In a nod to concerns that prosecutors could use preliminary hearings to bypass the grand jury process, the bill would limit how many times prosecutors can attempt to initiate charges.

This was a key issue in the the State v. Obrero case, when a grand jury declined to charge Richard Obrero. The prosecutor’s office then found a judge to agree to charges through a preliminary hearing.

“I understand the Legislature’s trying to strike a balance here,” said Thomas Otake, Obrero’s defense attorney. 

Alm said it’s important for prosecutors to have the option of bringing a case before a preliminary hearing, where a judge would be the sole decider, instead of always having to prove to a grand jury of 16 people that there’s enough evidence to charge somebody.

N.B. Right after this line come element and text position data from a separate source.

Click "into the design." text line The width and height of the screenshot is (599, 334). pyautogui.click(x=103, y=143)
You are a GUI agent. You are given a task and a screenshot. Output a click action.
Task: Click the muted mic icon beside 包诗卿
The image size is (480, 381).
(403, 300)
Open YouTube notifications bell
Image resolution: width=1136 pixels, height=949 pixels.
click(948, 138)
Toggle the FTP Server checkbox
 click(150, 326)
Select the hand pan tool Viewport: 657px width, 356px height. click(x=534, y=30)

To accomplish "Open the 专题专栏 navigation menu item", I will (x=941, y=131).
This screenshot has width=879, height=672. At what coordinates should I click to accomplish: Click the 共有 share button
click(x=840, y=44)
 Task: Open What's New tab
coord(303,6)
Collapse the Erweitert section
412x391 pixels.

Grand juries don’t include cross examination of the defendant, so while they often move quicker than a preliminary hearing, their transcripts are inadmissible for trial. 

Alm said this can be challenging for sensitive cases regarding things like domestic violence. If a grand jury were used to initiate charges and the victim fled in fear before the main trial, it would effectively halt the court proceeding.

But if a preliminary trial were used – which does offer cross-examination – “we can introduce the transcript into evidence and do the case even without the victim,” said Alm.

The need to convene grand juries to go back over cases that were invalidated by the Supreme Court’s decision — 174 just on Oahu — also has been slow-going and created a backlog, Alm said.

So far, he testified, his office has whittled down only about 100 of those cases even as new cases arise.

Otake said he appreciates to need for efficiency and the bill’s intent to square Hawaii law with the state constitution.

The defense attorney also welcomed a provision in the bill that would prevent prosecutors from experimenting with different indictment methods.

Basically, if a grand jury refuses to charge somebody with a felony, the bill prevents the prosecutor from simply reattempting charges through a preliminary trial without any new evidence. 

But Otake argues the most serious felony charges – which carry the heaviest potential punishments – should always have to go through a grand jury as a check on the state’s “immense” power to imprison people.

“The constitution was meant to provide rights and protections to citizens. It’s not about providing rights and options to prosecutors,” he said.

Alm’s office had pleaded for a special legislative session in September to pass a bill like this –  to no avail. But the judiciary committee’s chair, Sen. Karl Rhoads, was ready with a bill to consider early this session, the culmination of two months compromising with prosecutors and defense attorneys and “at least five different actually written versions,” he said.